Retype each record shown below, leaving every character as it is.

★ ★ ★

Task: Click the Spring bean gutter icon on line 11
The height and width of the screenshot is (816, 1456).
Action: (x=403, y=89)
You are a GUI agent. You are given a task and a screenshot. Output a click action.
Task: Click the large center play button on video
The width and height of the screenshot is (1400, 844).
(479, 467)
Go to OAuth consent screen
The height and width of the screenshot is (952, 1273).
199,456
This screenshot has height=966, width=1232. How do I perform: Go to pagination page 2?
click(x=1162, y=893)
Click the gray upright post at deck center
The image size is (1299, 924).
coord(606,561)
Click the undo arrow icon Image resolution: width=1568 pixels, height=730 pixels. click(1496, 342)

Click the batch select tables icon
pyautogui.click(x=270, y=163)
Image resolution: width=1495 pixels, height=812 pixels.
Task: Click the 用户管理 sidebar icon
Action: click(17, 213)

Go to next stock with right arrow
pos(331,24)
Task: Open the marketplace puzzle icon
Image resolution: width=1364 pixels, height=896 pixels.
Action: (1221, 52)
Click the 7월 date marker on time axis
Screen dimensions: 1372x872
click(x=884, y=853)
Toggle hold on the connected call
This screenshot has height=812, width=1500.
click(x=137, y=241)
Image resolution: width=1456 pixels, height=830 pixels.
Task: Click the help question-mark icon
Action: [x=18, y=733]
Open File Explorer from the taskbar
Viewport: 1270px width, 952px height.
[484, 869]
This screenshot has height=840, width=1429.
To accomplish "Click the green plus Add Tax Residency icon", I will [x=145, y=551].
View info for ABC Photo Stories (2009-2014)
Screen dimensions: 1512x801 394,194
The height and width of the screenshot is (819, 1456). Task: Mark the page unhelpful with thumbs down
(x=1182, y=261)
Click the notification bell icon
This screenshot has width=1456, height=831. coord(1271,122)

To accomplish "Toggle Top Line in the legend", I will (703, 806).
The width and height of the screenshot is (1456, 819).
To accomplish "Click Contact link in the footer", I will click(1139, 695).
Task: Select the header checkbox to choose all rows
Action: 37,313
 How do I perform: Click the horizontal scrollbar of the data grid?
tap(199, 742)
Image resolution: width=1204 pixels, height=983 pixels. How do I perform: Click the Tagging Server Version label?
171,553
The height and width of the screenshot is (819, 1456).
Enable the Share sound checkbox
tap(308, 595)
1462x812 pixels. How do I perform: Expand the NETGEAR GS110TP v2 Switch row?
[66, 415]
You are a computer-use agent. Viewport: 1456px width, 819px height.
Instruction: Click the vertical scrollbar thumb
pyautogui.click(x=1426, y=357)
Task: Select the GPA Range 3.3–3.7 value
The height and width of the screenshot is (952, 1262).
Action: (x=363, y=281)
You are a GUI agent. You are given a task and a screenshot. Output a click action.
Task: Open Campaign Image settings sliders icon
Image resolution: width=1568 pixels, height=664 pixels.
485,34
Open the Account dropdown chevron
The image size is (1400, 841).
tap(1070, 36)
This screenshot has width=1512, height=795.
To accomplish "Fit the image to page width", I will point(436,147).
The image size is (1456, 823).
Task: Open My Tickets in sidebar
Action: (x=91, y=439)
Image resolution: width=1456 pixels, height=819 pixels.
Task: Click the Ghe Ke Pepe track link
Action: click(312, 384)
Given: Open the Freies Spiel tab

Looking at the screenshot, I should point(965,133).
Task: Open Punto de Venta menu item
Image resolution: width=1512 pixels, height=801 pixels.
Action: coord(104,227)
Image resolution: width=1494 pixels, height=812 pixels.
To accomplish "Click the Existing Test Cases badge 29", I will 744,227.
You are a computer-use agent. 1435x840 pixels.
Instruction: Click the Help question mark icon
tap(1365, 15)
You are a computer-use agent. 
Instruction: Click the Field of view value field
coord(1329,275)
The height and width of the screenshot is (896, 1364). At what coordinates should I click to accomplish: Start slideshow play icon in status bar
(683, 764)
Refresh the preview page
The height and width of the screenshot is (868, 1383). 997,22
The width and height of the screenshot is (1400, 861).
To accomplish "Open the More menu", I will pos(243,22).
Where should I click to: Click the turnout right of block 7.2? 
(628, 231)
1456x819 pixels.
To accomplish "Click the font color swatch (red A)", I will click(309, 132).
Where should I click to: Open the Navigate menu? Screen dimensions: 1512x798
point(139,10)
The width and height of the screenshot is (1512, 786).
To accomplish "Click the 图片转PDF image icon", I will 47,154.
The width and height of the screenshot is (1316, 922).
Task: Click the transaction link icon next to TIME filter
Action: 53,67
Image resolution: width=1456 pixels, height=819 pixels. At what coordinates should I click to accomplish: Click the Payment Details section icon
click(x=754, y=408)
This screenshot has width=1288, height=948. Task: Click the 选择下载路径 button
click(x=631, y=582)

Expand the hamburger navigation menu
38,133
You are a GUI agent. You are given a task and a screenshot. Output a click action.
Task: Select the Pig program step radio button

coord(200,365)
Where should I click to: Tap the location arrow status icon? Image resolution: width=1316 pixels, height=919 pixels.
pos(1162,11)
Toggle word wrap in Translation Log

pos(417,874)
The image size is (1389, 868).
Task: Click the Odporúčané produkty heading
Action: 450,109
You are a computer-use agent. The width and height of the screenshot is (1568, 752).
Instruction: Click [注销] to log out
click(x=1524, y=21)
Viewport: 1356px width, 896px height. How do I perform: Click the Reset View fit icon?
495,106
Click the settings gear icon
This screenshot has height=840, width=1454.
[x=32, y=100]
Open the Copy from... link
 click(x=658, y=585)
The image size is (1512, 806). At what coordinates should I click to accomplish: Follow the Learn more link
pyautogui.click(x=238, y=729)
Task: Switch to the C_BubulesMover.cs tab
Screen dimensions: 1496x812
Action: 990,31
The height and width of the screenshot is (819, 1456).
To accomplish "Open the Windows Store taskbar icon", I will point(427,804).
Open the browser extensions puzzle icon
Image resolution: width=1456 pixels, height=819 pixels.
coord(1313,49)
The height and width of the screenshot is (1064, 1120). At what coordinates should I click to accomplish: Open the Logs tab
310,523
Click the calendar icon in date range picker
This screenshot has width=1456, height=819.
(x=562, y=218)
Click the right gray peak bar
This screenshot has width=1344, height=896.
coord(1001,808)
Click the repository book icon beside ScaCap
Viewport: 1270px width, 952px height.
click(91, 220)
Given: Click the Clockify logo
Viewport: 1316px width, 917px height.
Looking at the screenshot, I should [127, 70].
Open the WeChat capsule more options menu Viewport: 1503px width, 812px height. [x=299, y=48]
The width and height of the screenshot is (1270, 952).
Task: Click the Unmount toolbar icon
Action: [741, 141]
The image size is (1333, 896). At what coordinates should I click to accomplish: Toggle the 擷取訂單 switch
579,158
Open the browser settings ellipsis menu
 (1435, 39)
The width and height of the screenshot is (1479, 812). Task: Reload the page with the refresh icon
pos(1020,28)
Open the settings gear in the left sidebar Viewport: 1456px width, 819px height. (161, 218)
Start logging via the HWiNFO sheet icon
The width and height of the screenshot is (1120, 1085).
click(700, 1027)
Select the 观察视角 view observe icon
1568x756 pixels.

★ ★ ★

→ **RESULT OF THE EXERCISE**:
Task: Click the Spring bean gutter icon on line 11
The height and width of the screenshot is (816, 1456).
Action: (x=403, y=89)
You are a GUI agent. You are given a task and a screenshot. Output a click action.
Task: Click the large center play button on video
The width and height of the screenshot is (1400, 844).
(479, 467)
Go to OAuth consent screen
The height and width of the screenshot is (952, 1273).
199,456
This screenshot has height=966, width=1232. How do I perform: Go to pagination page 2?
click(x=1162, y=893)
Click the gray upright post at deck center
The image size is (1299, 924).
coord(606,561)
Click the undo arrow icon Image resolution: width=1568 pixels, height=730 pixels. click(1496, 342)

Click the batch select tables icon
pyautogui.click(x=270, y=163)
Image resolution: width=1495 pixels, height=812 pixels.
Task: Click the 用户管理 sidebar icon
Action: click(17, 213)

Go to next stock with right arrow
pos(331,24)
Task: Open the marketplace puzzle icon
Image resolution: width=1364 pixels, height=896 pixels.
Action: (1221, 52)
Click the 7월 date marker on time axis
Screen dimensions: 1372x872
click(x=884, y=853)
Toggle hold on the connected call
This screenshot has height=812, width=1500.
click(x=137, y=241)
Image resolution: width=1456 pixels, height=830 pixels.
Task: Click the help question-mark icon
Action: [x=18, y=733]
Open File Explorer from the taskbar
Viewport: 1270px width, 952px height.
[484, 869]
This screenshot has height=840, width=1429.
To accomplish "Click the green plus Add Tax Residency icon", I will [x=145, y=551].
View info for ABC Photo Stories (2009-2014)
Screen dimensions: 1512x801 394,194
The height and width of the screenshot is (819, 1456). Task: Mark the page unhelpful with thumbs down
(x=1182, y=261)
Click the notification bell icon
This screenshot has width=1456, height=831. coord(1271,122)

To accomplish "Toggle Top Line in the legend", I will (703, 806).
The width and height of the screenshot is (1456, 819).
To accomplish "Click Contact link in the footer", I will click(1139, 695).
Task: Select the header checkbox to choose all rows
Action: 37,313
 How do I perform: Click the horizontal scrollbar of the data grid?
tap(199, 742)
Image resolution: width=1204 pixels, height=983 pixels. How do I perform: Click the Tagging Server Version label?
171,553
The height and width of the screenshot is (819, 1456).
Enable the Share sound checkbox
tap(308, 595)
1462x812 pixels. How do I perform: Expand the NETGEAR GS110TP v2 Switch row?
[66, 415]
You are a computer-use agent. Viewport: 1456px width, 819px height.
Instruction: Click the vertical scrollbar thumb
pyautogui.click(x=1426, y=357)
Task: Select the GPA Range 3.3–3.7 value
The height and width of the screenshot is (952, 1262).
Action: (x=363, y=281)
You are a GUI agent. You are given a task and a screenshot. Output a click action.
Task: Open Campaign Image settings sliders icon
Image resolution: width=1568 pixels, height=664 pixels.
485,34
Open the Account dropdown chevron
The image size is (1400, 841).
tap(1070, 36)
This screenshot has width=1512, height=795.
To accomplish "Fit the image to page width", I will point(436,147).
The image size is (1456, 823).
Task: Open My Tickets in sidebar
Action: (x=91, y=439)
Image resolution: width=1456 pixels, height=819 pixels.
Task: Click the Ghe Ke Pepe track link
Action: click(312, 384)
Given: Open the Freies Spiel tab

Looking at the screenshot, I should point(965,133).
Task: Open Punto de Venta menu item
Image resolution: width=1512 pixels, height=801 pixels.
Action: coord(104,227)
Image resolution: width=1494 pixels, height=812 pixels.
To accomplish "Click the Existing Test Cases badge 29", I will 744,227.
You are a computer-use agent. 1435x840 pixels.
Instruction: Click the Help question mark icon
tap(1365, 15)
You are a computer-use agent. 
Instruction: Click the Field of view value field
coord(1329,275)
The height and width of the screenshot is (896, 1364). At what coordinates should I click to accomplish: Start slideshow play icon in status bar
(683, 764)
Refresh the preview page
The height and width of the screenshot is (868, 1383). 997,22
The width and height of the screenshot is (1400, 861).
To accomplish "Open the More menu", I will pos(243,22).
Where should I click to: Click the turnout right of block 7.2? 
(628, 231)
1456x819 pixels.
To accomplish "Click the font color swatch (red A)", I will click(309, 132).
Where should I click to: Open the Navigate menu? Screen dimensions: 1512x798
point(139,10)
The width and height of the screenshot is (1512, 786).
To accomplish "Click the 图片转PDF image icon", I will 47,154.
The width and height of the screenshot is (1316, 922).
Task: Click the transaction link icon next to TIME filter
Action: 53,67
Image resolution: width=1456 pixels, height=819 pixels. At what coordinates should I click to accomplish: Click the Payment Details section icon
click(x=754, y=408)
This screenshot has width=1288, height=948. Task: Click the 选择下载路径 button
click(x=631, y=582)

Expand the hamburger navigation menu
38,133
You are a GUI agent. You are given a task and a screenshot. Output a click action.
Task: Select the Pig program step radio button

coord(200,365)
Where should I click to: Tap the location arrow status icon? Image resolution: width=1316 pixels, height=919 pixels.
pos(1162,11)
Toggle word wrap in Translation Log

pos(417,874)
The image size is (1389, 868).
Task: Click the Odporúčané produkty heading
Action: 450,109
You are a computer-use agent. The width and height of the screenshot is (1568, 752).
Instruction: Click [注销] to log out
click(x=1524, y=21)
Viewport: 1356px width, 896px height. How do I perform: Click the Reset View fit icon?
495,106
Click the settings gear icon
This screenshot has height=840, width=1454.
[x=32, y=100]
Open the Copy from... link
 click(x=658, y=585)
The image size is (1512, 806). At what coordinates should I click to accomplish: Follow the Learn more link
pyautogui.click(x=238, y=729)
Task: Switch to the C_BubulesMover.cs tab
Screen dimensions: 1496x812
Action: 990,31
The height and width of the screenshot is (819, 1456).
To accomplish "Open the Windows Store taskbar icon", I will point(427,804).
Open the browser extensions puzzle icon
Image resolution: width=1456 pixels, height=819 pixels.
coord(1313,49)
The height and width of the screenshot is (1064, 1120). At what coordinates should I click to accomplish: Open the Logs tab
310,523
Click the calendar icon in date range picker
This screenshot has width=1456, height=819.
(x=562, y=218)
Click the right gray peak bar
This screenshot has width=1344, height=896.
coord(1001,808)
Click the repository book icon beside ScaCap
Viewport: 1270px width, 952px height.
click(91, 220)
Given: Click the Clockify logo
Viewport: 1316px width, 917px height.
Looking at the screenshot, I should [127, 70].
Open the WeChat capsule more options menu Viewport: 1503px width, 812px height. [x=299, y=48]
The width and height of the screenshot is (1270, 952).
Task: Click the Unmount toolbar icon
Action: [741, 141]
The image size is (1333, 896). At what coordinates should I click to accomplish: Toggle the 擷取訂單 switch
579,158
Open the browser settings ellipsis menu
 (1435, 39)
The width and height of the screenshot is (1479, 812). Task: Reload the page with the refresh icon
pos(1020,28)
Open the settings gear in the left sidebar Viewport: 1456px width, 819px height. (161, 218)
Start logging via the HWiNFO sheet icon
The width and height of the screenshot is (1120, 1085).
click(700, 1027)
Select the 观察视角 view observe icon
1568x756 pixels.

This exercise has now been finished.